New ebb of the mobilization against the pension reform

Posted Apr 6, 2023, 7:32 PMUpdated on Apr 6, 2023, 8:23 PM

“Klaxon”, intimate a sign. Motorists and bus drivers run with a smile while the slogans attached to the social movement against the pension reform are displayed on pieces of cardboard: “16 64 is a beer, not a career”, “You put us a 64, we re-May a 68”.

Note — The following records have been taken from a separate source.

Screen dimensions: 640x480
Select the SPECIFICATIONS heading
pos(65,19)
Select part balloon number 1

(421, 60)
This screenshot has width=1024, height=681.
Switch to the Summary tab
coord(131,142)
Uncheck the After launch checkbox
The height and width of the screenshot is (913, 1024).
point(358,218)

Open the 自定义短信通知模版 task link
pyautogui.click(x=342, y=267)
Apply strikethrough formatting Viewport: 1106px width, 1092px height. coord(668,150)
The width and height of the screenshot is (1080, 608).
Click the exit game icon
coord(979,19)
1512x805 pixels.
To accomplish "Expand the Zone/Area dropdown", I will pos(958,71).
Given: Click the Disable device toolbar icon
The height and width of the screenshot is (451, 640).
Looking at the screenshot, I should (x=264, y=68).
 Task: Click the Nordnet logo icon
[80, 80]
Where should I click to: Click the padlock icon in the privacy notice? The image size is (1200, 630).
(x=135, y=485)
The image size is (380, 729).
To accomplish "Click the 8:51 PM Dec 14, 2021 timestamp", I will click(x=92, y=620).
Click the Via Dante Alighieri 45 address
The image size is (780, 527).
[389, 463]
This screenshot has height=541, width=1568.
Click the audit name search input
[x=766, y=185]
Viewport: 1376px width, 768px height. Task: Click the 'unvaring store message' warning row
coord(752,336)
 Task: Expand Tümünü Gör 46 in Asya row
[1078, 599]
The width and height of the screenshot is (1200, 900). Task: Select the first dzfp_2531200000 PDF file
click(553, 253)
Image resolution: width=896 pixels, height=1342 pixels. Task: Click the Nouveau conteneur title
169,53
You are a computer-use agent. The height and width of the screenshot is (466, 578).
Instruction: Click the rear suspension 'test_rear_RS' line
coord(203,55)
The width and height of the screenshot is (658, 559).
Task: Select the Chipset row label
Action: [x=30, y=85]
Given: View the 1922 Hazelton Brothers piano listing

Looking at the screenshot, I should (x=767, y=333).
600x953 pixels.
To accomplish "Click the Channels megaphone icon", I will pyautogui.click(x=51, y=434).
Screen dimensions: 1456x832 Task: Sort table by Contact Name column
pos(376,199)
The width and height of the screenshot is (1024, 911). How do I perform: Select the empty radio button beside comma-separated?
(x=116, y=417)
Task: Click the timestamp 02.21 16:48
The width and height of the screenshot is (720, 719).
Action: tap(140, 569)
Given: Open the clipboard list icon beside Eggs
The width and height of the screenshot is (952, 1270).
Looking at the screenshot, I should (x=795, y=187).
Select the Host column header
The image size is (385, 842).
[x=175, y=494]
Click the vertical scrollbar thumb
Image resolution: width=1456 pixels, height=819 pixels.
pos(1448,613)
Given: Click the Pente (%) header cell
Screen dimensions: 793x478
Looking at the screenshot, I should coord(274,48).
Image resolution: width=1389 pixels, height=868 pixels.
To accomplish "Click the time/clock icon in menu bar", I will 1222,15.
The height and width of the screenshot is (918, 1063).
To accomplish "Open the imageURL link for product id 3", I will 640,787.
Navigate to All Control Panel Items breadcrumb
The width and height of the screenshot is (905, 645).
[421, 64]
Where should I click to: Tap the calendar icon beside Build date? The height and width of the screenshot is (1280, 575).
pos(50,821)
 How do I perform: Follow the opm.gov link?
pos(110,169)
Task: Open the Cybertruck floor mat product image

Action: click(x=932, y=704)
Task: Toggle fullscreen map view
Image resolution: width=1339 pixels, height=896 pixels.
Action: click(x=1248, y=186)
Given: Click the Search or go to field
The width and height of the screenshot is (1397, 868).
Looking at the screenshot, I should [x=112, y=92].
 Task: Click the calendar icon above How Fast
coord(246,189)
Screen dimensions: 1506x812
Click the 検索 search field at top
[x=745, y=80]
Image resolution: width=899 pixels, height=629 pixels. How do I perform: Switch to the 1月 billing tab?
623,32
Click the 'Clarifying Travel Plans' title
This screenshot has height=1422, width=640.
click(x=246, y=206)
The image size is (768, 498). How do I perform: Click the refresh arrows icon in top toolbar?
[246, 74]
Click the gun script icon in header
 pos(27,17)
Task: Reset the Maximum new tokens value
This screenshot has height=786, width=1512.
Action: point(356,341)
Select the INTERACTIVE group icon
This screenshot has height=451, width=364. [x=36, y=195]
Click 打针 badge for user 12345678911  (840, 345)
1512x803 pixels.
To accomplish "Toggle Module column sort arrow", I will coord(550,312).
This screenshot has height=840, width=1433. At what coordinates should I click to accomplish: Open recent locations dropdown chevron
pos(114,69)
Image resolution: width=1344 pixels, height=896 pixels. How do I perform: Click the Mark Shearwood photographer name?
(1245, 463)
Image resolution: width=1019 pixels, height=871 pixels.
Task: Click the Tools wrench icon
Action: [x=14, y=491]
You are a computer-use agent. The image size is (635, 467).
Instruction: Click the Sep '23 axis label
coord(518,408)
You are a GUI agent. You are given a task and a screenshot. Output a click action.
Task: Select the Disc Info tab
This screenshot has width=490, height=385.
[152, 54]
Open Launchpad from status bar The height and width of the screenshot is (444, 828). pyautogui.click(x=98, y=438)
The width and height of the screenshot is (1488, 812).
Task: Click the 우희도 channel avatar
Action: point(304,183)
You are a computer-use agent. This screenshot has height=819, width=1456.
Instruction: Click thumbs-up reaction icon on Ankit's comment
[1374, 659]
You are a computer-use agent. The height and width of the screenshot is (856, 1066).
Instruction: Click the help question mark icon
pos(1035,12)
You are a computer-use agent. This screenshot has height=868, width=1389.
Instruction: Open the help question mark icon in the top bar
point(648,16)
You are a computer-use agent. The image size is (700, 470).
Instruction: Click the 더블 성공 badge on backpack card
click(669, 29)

Joyful atmosphere in front of the Concorcet high school, next to the Saint Lazare station in Paris, for the eleventh meeting given by the unions against the pension reform this Thursday. But Wednesday’s meeting between union leaders and Elisabeth Borne at Matignon, which came to an end after the Prime Minister’s refusal to withdraw the reform, did not cause a surge in mobilization.

Declining attendance

This was relaunched on March 23 by the use of 49.3 to have the reform definitively adopted by the deputies, bringing together 1.1 million demonstrators according to the Ministry of the Interior and 3.5 million according to the CGT. The downward movement reignited on March 28 continued on Thursday. According to the Ministry of the Interior, 570,000 people marched in France. However, this is still higher than the lowest attendance recorded against the pension reform, on February 16, when the police had noted 440,000 demonstrators throughout France.

In Paris, while transport in the Ile-de-France region was little disturbed, the police counted 57,000 demonstrators, the CGT announcing 400,000. Clashes broke out on the sidelines of the parade with the start of a fire at La Rotonde, the brasserie where Emmanuel Macron had celebrated his qualification for the second round of the presidential election in 2017. But this time again, the slippages were boundaries.

Rate of strikers stable

In the provinces, the crowd was also down with 3,600 people in Orléans, 5,500 people in Le Havre, 8,500 people in Rennes or 15,000 in Nantes and 10,000 in Marseille, according to the authorities. The rates of strikers in the civil service remained in the same waters as on March 28, with at midday 6.5% of civil servants who had stopped working, 3.9% in the territorial and 5.9% in the hospital sector.

The secretary general of the CFDT, Laurent Berger, recognized it: the figures of the mobilization are “not the most important since the beginning” of the social movement which had started very strong, with more than a million demonstrators according to the police on January 19. Participating in her first demonstration as general secretary of the CGT, Sophie Binet, denounced a “bunkerized” government, judging that her “ability to lead the country is called into question”.

The image of trade unions restored

The time is in any case not to put away the banners when the Constitutional Council must decide on April 14 on the pension reform. The inter-union decided on a twelfth day of strikes and demonstrations the day before, Thursday April 13.

Will there be a new jump? It is already established that the social movement will have restored the image of the unions. While they remain skeptical about their ability to move the lines, 52% of French people believe that trade unions are an “element of dialogue in society”, with a clear premium for unity, according to an Elabe poll for “Les Echos” and the Institut Montaigne published this Thursday.

In a reverse movement, the Head of State’s confidence rating lost 7 points in April in the Elabe barometer for “Les Echos”. Its biggest drop since entering the Elysée Palace. The Prime Minister follows the same trend: in April, her confidence rating lost 4 points, to 22%. Since the entry of Emmanuel Macron at the Elysée, the tenant of Matignon had never fallen so low. Elisabeth Borne wants in any case to show that she remains in the action. She will be in Aveyron on Friday for a trip on the theme of health.

“Building a consensus” is necessary, according to the boss of the IMF

The managing director of the International Monetary Fund (IMF), Kristalina Georgieva, considered Thursday “inevitable” a pension reform in France but this requires according to her to “build a consensus”. For her, “the only way for States to act is to prove relentlessly what this type of reform can bring to everyone, to ensure that it is followed by all and to build a consensus within society”, said she said in an interview with AFP.